VI. Conclusions of Law

  1. The Commission has jurisdiction over this matter pursuant to § 413.031 of the Texas Workers' Compensation Act (the Act). See Tex. Lab. Code ch. 401 et seq.
  2. SOAH has jurisdiction over this proceeding, including the authority to issue a decision and order in this case. Tex. Lab. Code Ann. § 413.031; Tex. Gov’t Code ch. 2003.
  3. Adequate and timely notice of the hearing was provided in accordance with the Texas Administrative Procedure Act. Tex. Gov’t Code § 2001.052.
  4. TMIC has the burden of proof in this matter. 28 TAC § 148.21(h).
  5. Based on Findings of Fact 4 - 6 and 15 - 17 and pursuant to the Medical Fee Guideline, Dr. Pisharodi should not be reimbursed under CPT Codes 63801 and 63802
  6. Based on Finding of Fact 18, Dr. Pisharodi should be paid $3,439.00 for diskectomies at the C4/C5 and C5/C6 levels and removal of associated osteophytes.
  7. Based on Findings of Fact 19 and 20 and pursuant to the Medical Fee Guideline, Dr. Pisharodi should not be reimbursed under CPT Code 20902.

ORDER

IT IS, THEREFORE, ORDERED that Texas Mutual Insurance Company reimburse Madhavan Pisharodi, M.D., $3,439.00 for diskectomies performed in connection with the workers’ compensation claimant’s surgery on June 21, 2001.
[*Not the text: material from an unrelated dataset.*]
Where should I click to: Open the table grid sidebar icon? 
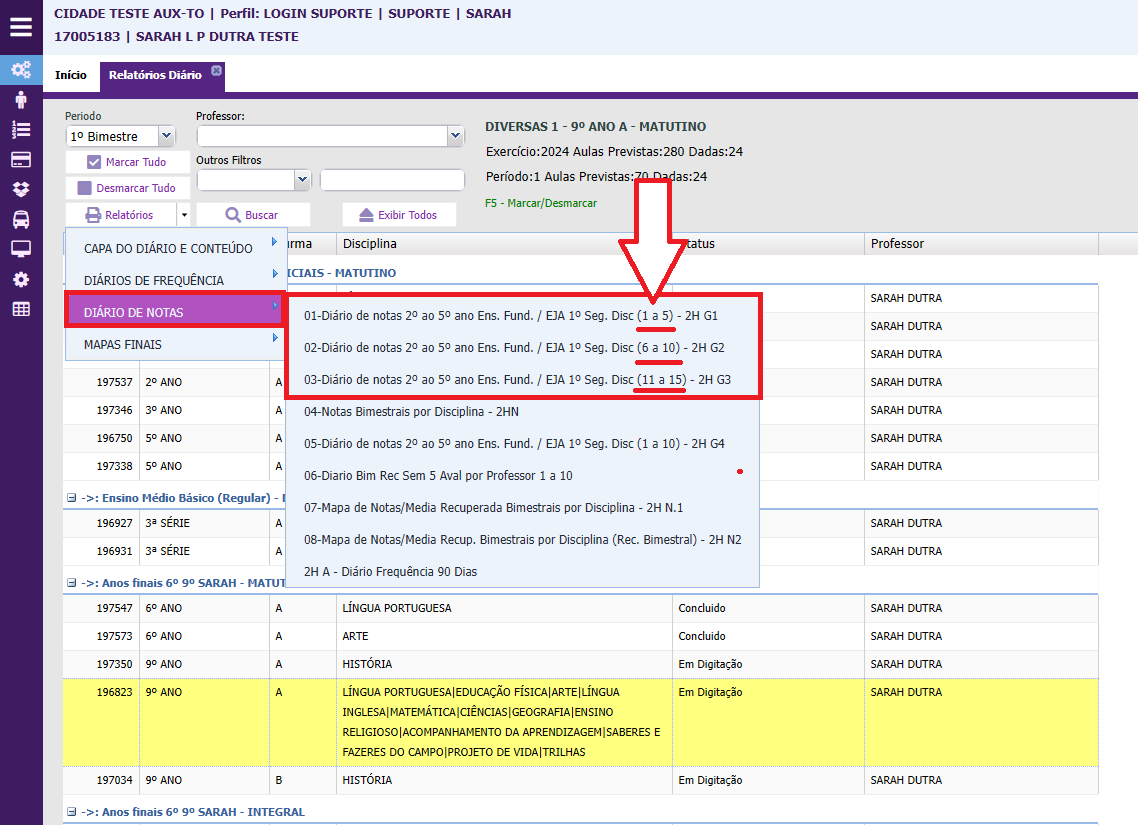[x=21, y=309]
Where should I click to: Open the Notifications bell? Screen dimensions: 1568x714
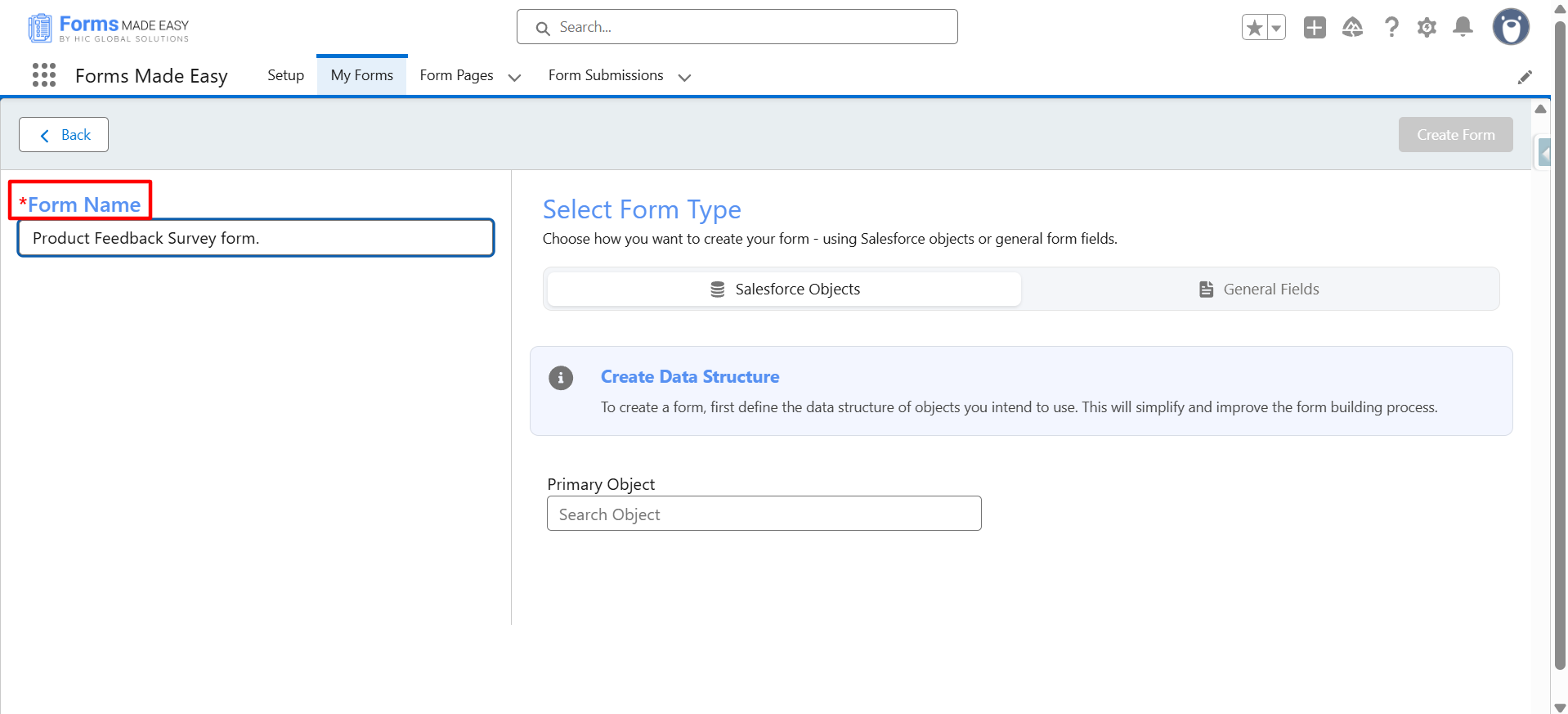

Signed this 17th of December, 2002.

STATE OFFICE OF ADMINISTRATIVE HEARINGS

Shannon Kilgore
Administrative Law Judge

  1. The record includes a neurosurgeon’s opinion that the claimant’s neck pain, cervical radiculopathy, and cervical degenerative disk disease were not related to her________ , injury. TWCC Exhibit 1, pp. 58 - 61. However, TMIC has not contested the relationship of the surgery at issue in this case to the compensable injury.
  2. Prior to the surgery, Dr. R.N. “Adobbati provided a second opinion expressing agreement with Dr. Pisharodi’s recommendation for diskectomy with anterior fusion and instrumentation. TWCC Exhibit 1, pp. 49 - 50.
  3. “Arthrodesis” refers to the surgical immobilization of a joint, or in this case the fusion procedures.
  4. TMIC also stated that reimbursement for the fluoroscopy codes (76000, 76001) was global to the surgical procedures. TWCC Exhibit 1, pp. 21, 26. The fluoroscopy codes, however, are not at issue in this case.